The only thing I would have done differently is every time he assessed lung sounds and was told they were diminished or absent, I'd have burped that chest seal/occulsive dressing. And as an EMT, requested ALS, if available. Otherwise, this is a great demonstration for EMT classes.
Just did this assessment yesterday in class, and somehow totally forgot that occlusive dressings existed... When I exposed the patient's chest, my instructor didn't inform me it was a sucking chest wound. Totally spaced, but this video is extremely helpful for review, thank you! Fingers crossed I get it tomorrow during review.

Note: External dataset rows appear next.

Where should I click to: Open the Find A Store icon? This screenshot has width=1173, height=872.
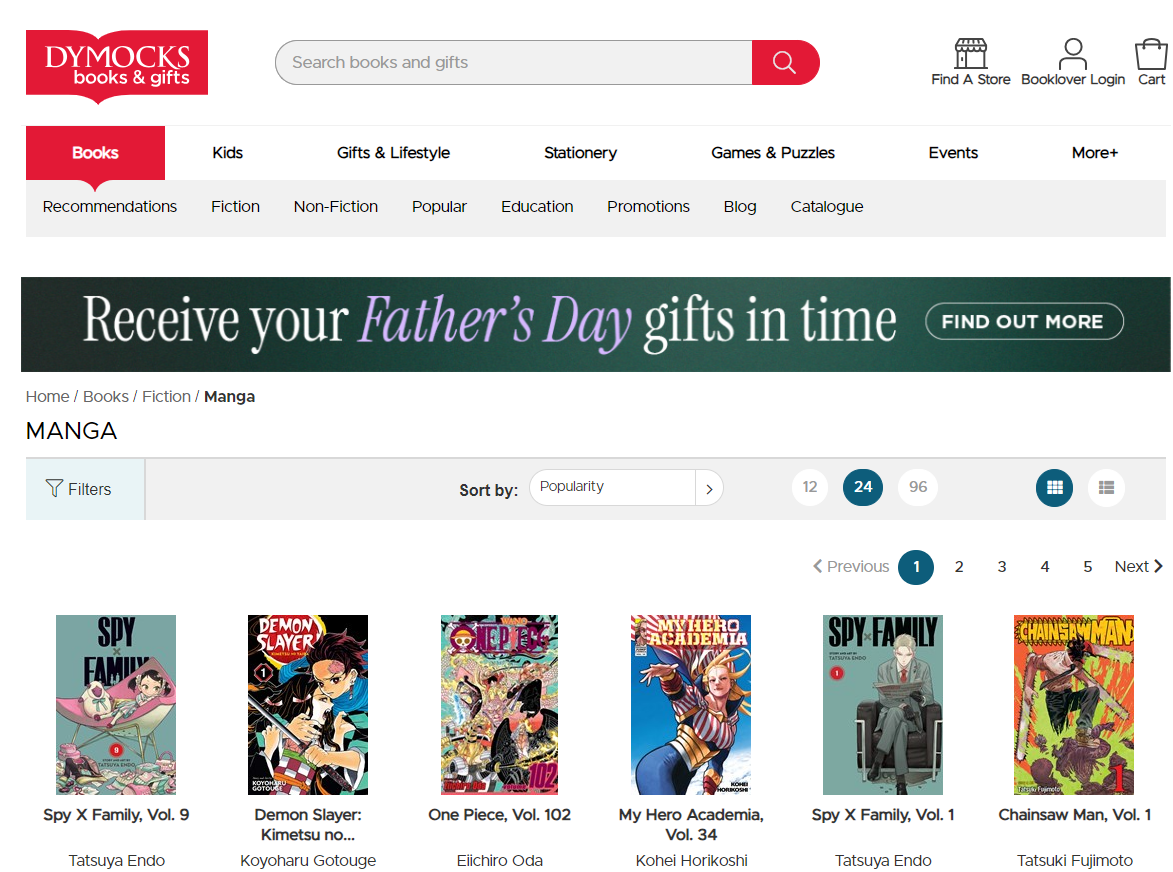(970, 54)
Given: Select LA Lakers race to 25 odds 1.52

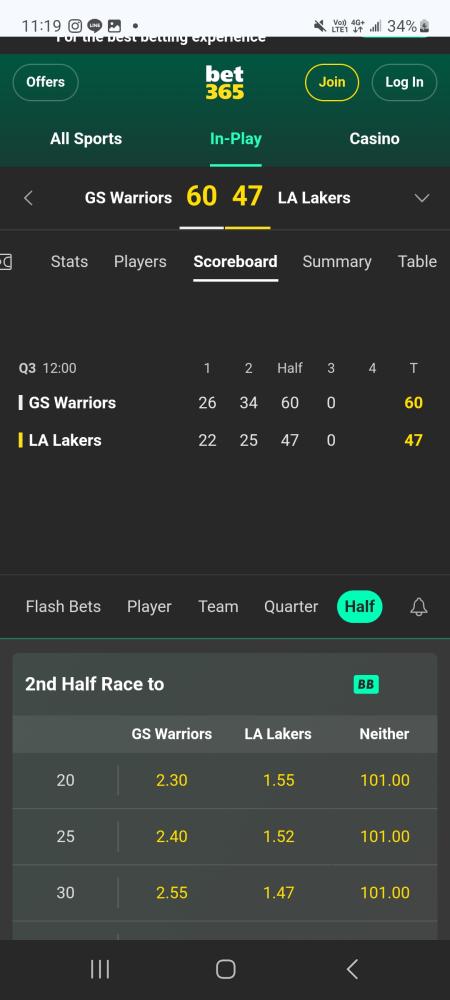Looking at the screenshot, I should pos(279,836).
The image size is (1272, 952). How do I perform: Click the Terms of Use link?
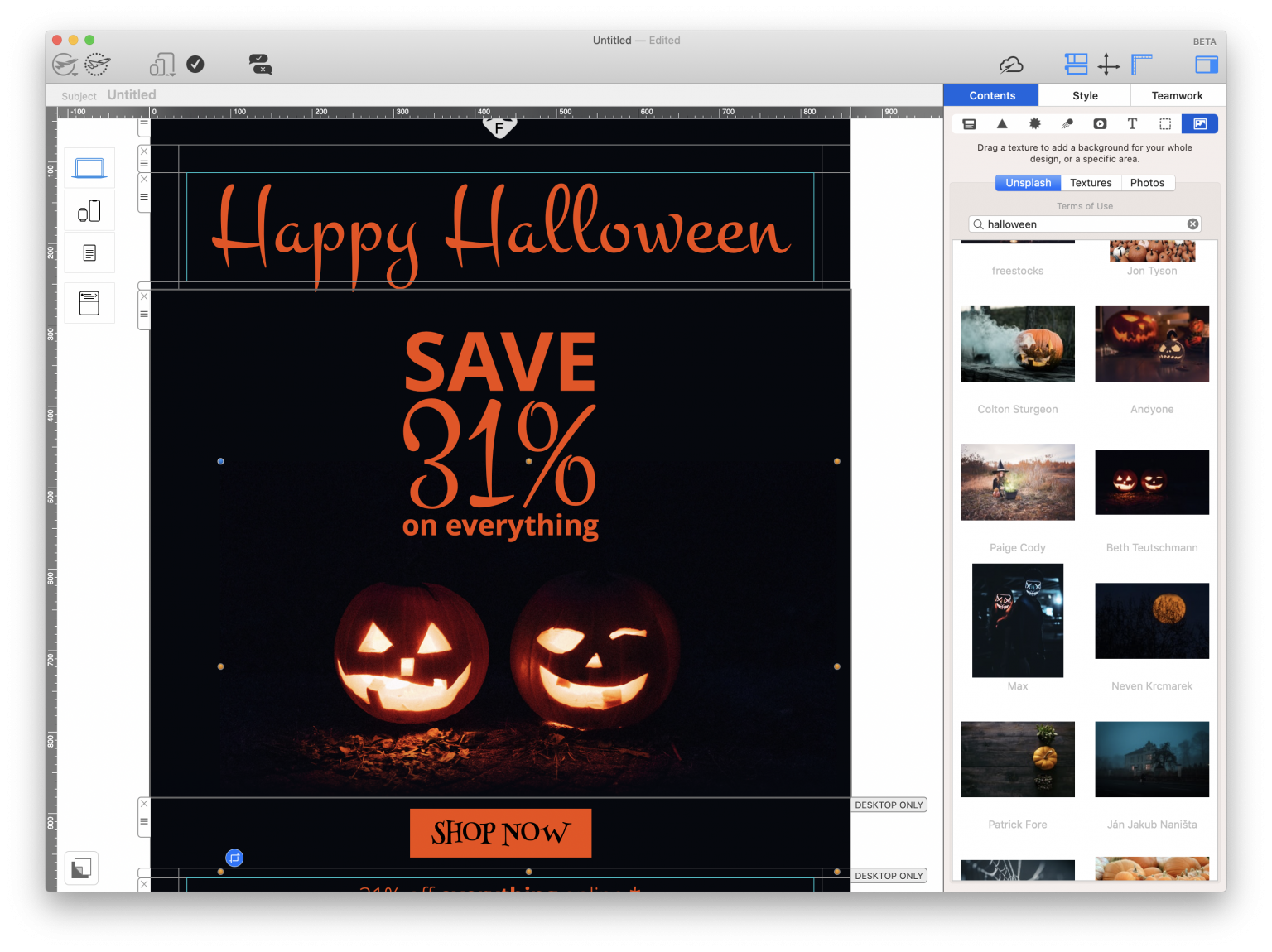pyautogui.click(x=1084, y=205)
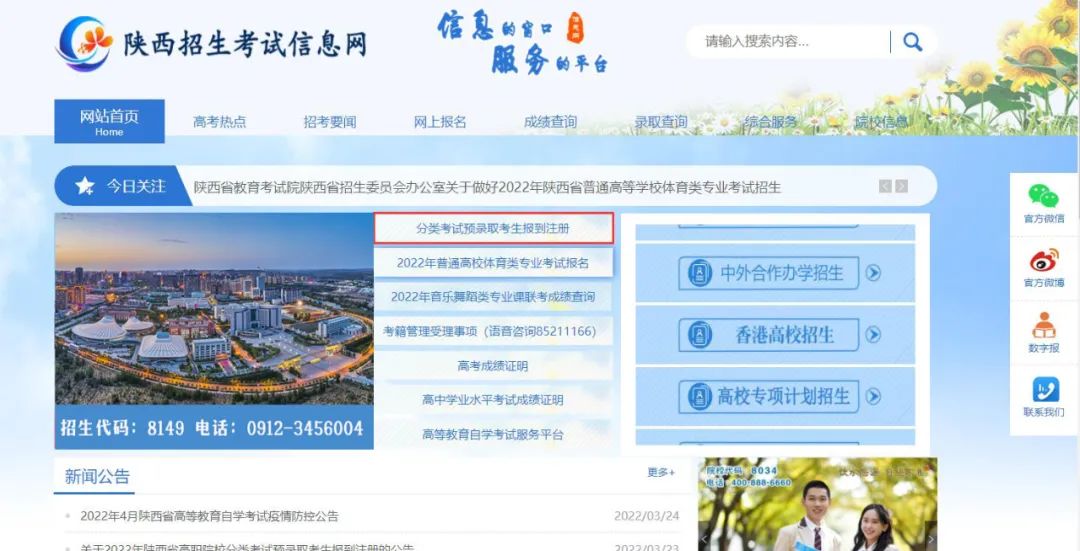Open 分类考试预录取考生报到注册 link

[493, 229]
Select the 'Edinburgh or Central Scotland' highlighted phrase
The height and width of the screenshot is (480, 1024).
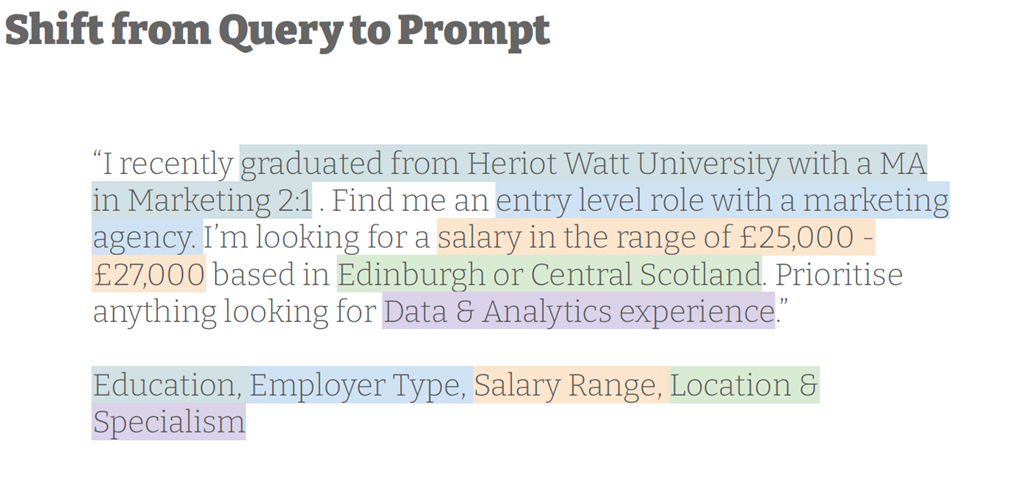[x=549, y=274]
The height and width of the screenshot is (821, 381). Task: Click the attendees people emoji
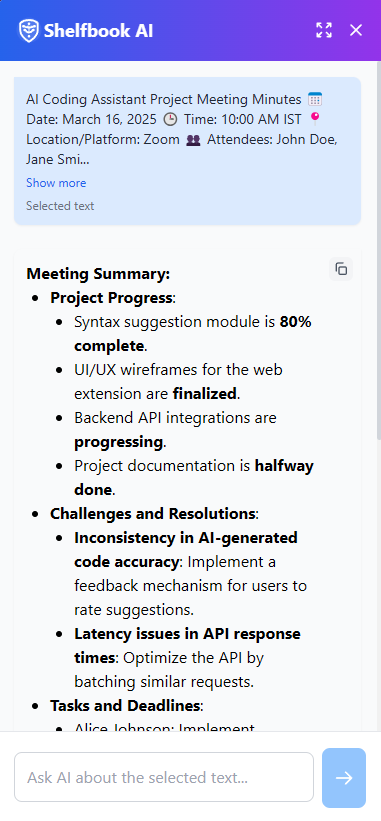point(194,140)
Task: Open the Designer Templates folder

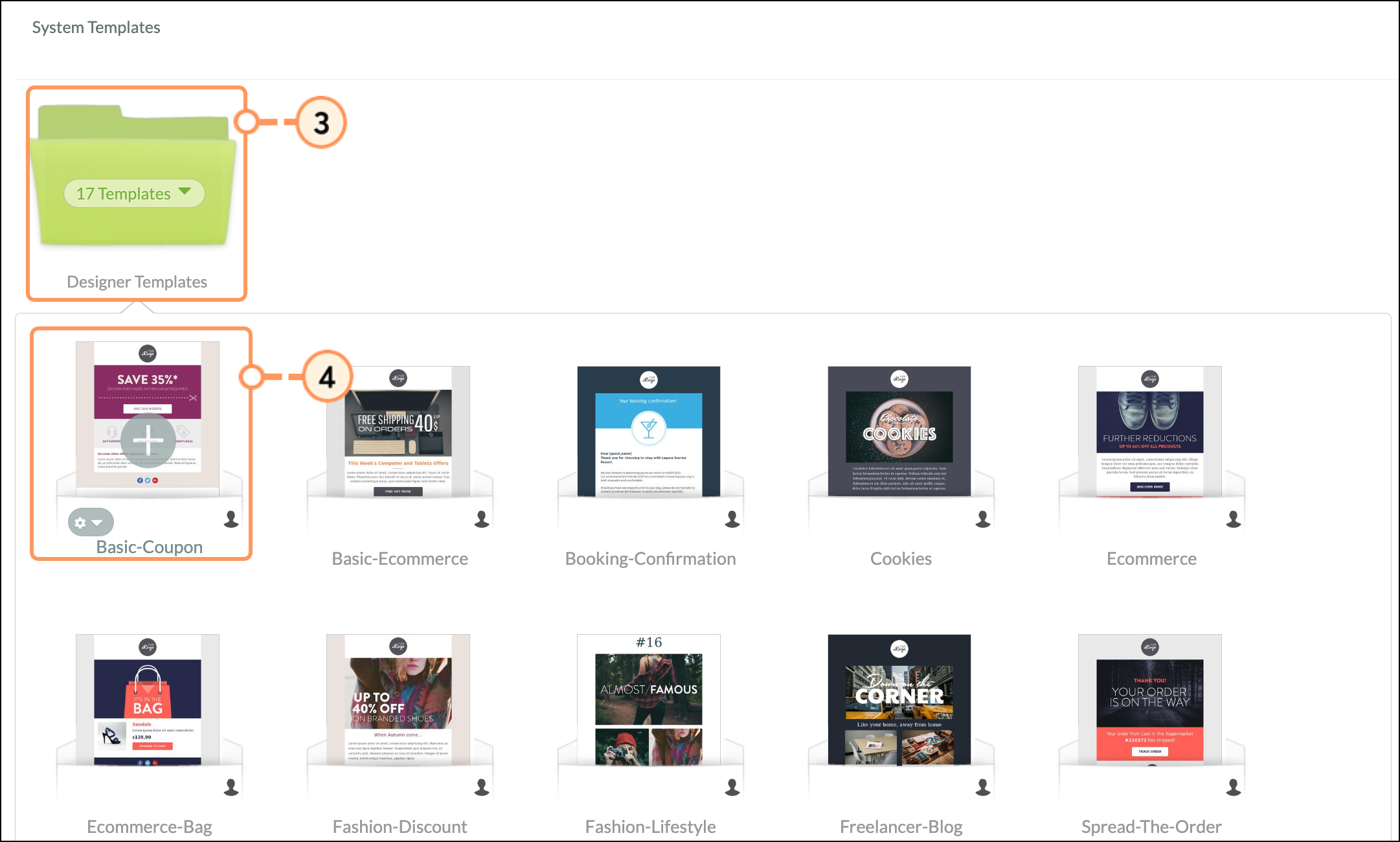Action: [x=135, y=176]
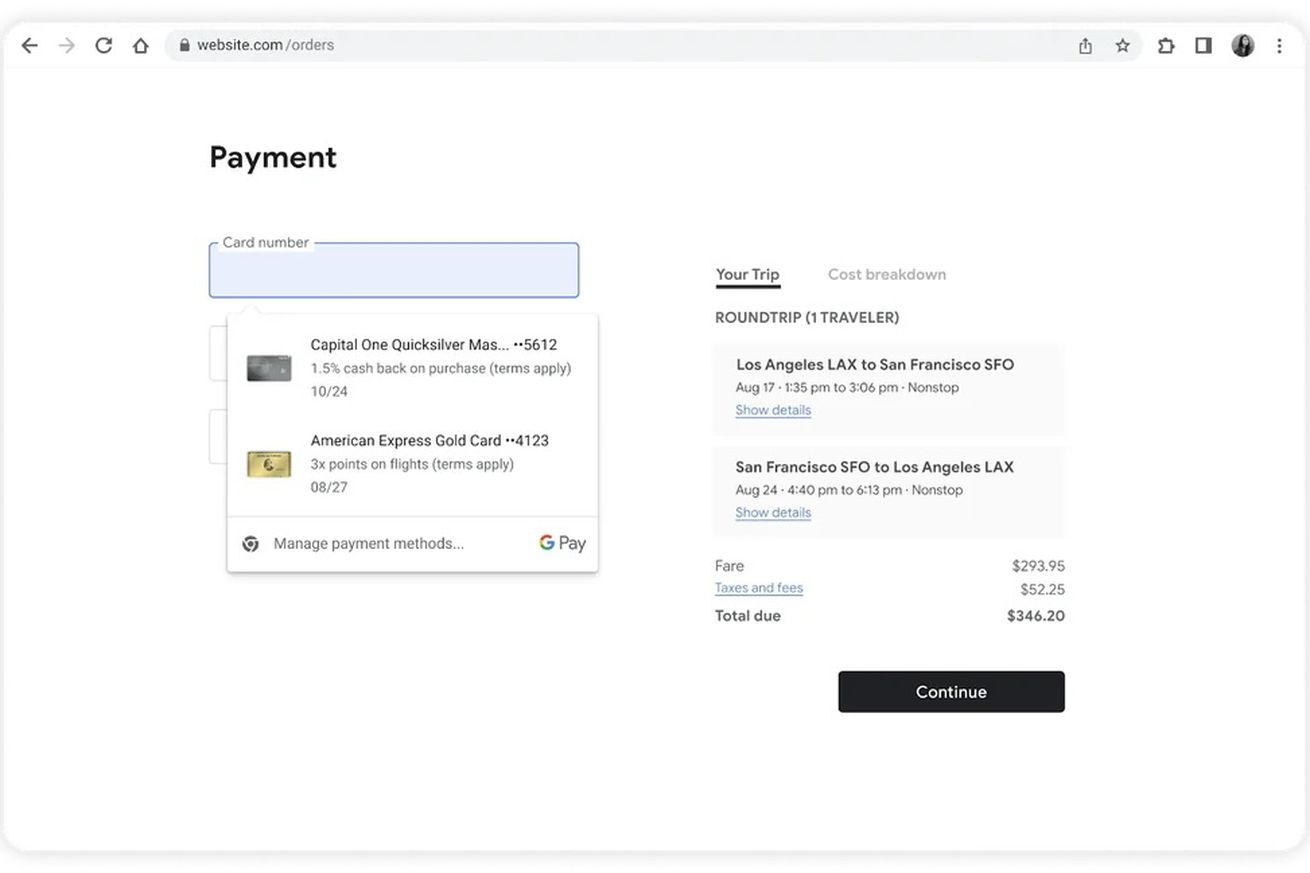Open the Taxes and fees link

coord(758,588)
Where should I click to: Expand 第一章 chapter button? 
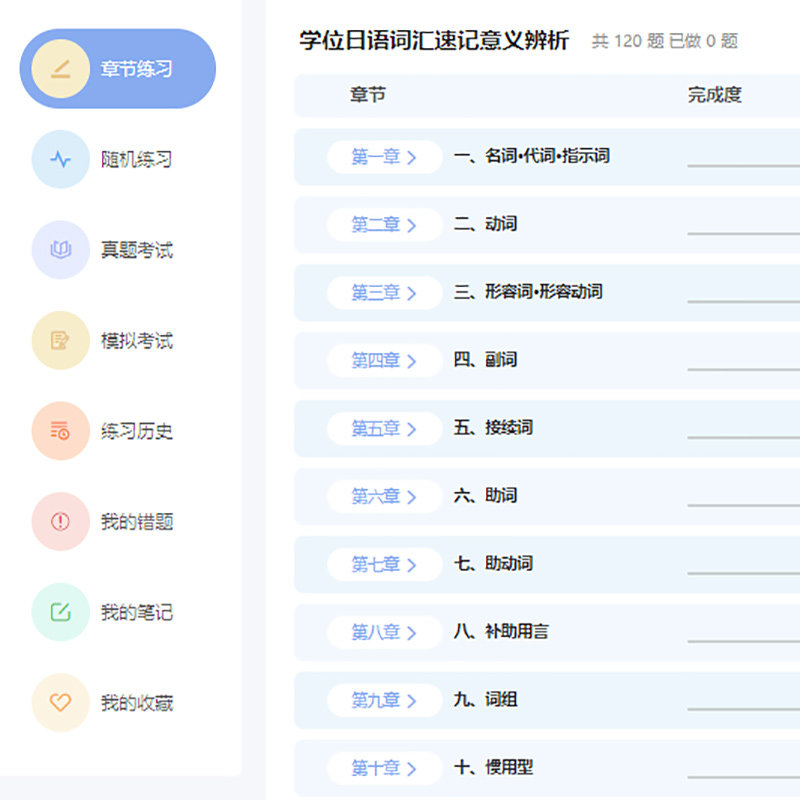tap(384, 157)
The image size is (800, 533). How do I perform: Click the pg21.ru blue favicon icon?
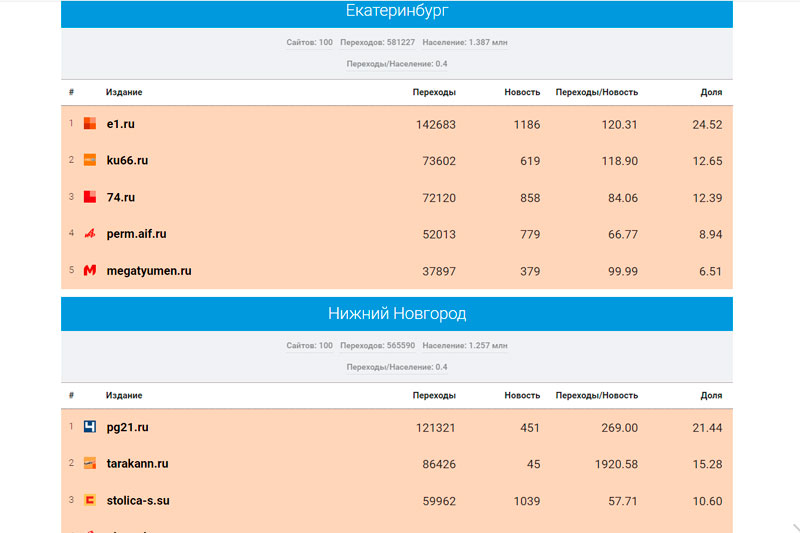(90, 427)
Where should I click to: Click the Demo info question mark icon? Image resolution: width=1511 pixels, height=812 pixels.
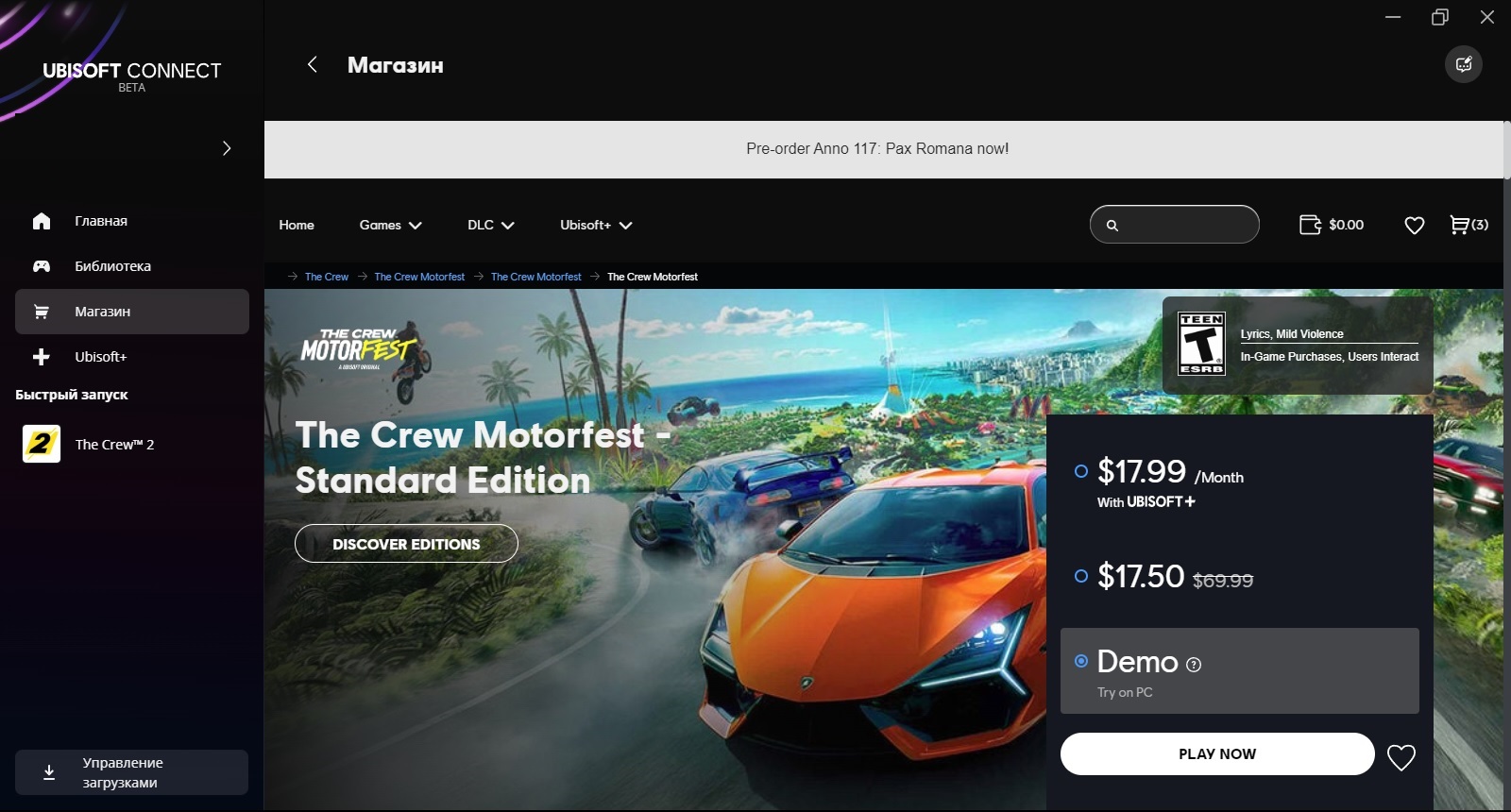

Always show respect to these guys for what they do, I'm such a weiny I cringed just at the scenario - doesn't help that its one of my fears. Thanks for sharing
This is really well done. Thank you. One thing - I failed my initial Systematic Exam because I palpated both sides of the hip at one time. They said critical fail on that. Just a thought so just in case anyone else has that issue.
Really good assessment with high level of theoretical skills, but not for a critical patient. In Sweden we use PHTLS, (X-ABCDE). A few questions: We are presented with a critical patient in chock after penetrating trauma (Both a B and C problem), where is the need for a distal status on the lower extremities (no found injury)? Why on scene and not during transport? If there is a gun wound, why is log roll first on E and not X or C? (To look for exit hole/wounds). This patient would've a detailed and thorough report but could have died on the way to the hospital because we took time on the scene to do non life saving assessment... If there was no B or C problem and no chock present, THEN this is very good! I know this is a examination and once again it was impressive on many levels. Just get us going after first assessment is done if we think this is critical. A gunshot patient with chock: X- ABCDE: Would dressing or tournique, look for exit holes posterior as well. Chest seal and high O2 on mask. Check for other bleedings. Minimal immobilisation if needed. Minimal time on scene. Reassess and IV during transport keeping BP on max 90mmhg. Be ready for ARS and/or "barping" the chest seal. Be safe! //Paramedic from Sweden.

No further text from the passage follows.